Название родилось, очевидно, и по прямой ассоциации: дом протекал изнутри и был весь в подтеках снаружи, по всему фасаду, и потому что дом был милым, симпатичным, дружеским, но все-таки шаржем на быт при социализме. Без ванн в квартирах — к чему, есть ванны в коридорах, одна на две-три семьи, иди мойся, когда бывает горячая вода (правда, она бывает лишь два раза в неделю). Без кухонь — зачем, когда можно, сдав карточки, пообедать внизу, в общей столовой? Без передних — к чему эта барская блажь, когда можно раздеться у швейцара, к тому же похожего на горьковского Луку? Известный архитектор, строивший этот нелепый дом и собиравшийся в него въехать, в последний момент сбежал, поселившись в нормальной дореволюционной петербургской квартире, с ванной, кухней и даже передней.
Иоганн Зельцер, которого мы ласково звали Гаврюшей или Гавриком, по имени мальчика из катаевской повести «Белеет парус одинокий», первым взбунтовался и первым открыто, демонстративно стал жарить любимые им яичницы с салом и бифштексы с луком по-деревенски за неимением кухни — в уборной. За ним робко последовали другие; до последнего мужественно держался один Чумандрин.
И все-таки в наивности, в нелепости, в неудобствах нашей «Слезы социализма» было нечто молодое, исполненное прелести и обаяния и неповторимое.
В этой нелепости было время, с его протестом против мещанского уклада, презрением к обжитому, желанием во что бы то ни стало поломать быт, лишь бы поломать…
Иоганн Зельцер пришел в «Слезу социализма» — и в литературу — из Одесского порта, с флота: он был сначала грузчиком, потом краснофлотцем.

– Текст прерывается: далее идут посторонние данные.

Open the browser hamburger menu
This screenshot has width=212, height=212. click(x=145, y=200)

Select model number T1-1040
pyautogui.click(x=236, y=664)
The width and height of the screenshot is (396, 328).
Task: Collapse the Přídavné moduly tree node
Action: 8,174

С ухватками, походкой, жаргоном «братишки», коренастый, крепко стоящий на земле, легко воспламеняющийся и так же легко гаснущий, он был замечен Вишневским, обнародовавшим первый его талантливый рассказ; Вишневский же пленил его навечно — не только подражал ему коротким, рубленым, нервным письмом, но даже и ходил вразвалочку, как Вишневский, даже воздух рубил яростно кулаком, как, бывало, рубил, доказывая, Вишневский. Смешно сказать, но и манеру быстренько собирать вилкой еду в уголок тарелки заимствовал от Вишневского. Не думаю, что он делал это сознательно, — он был влюблен в Вишневского детской, наивной влюбленностью, переходившей в обожание, и если это порою и раздражало, то все-таки не могло не трогать своей безыскусственной наивностью.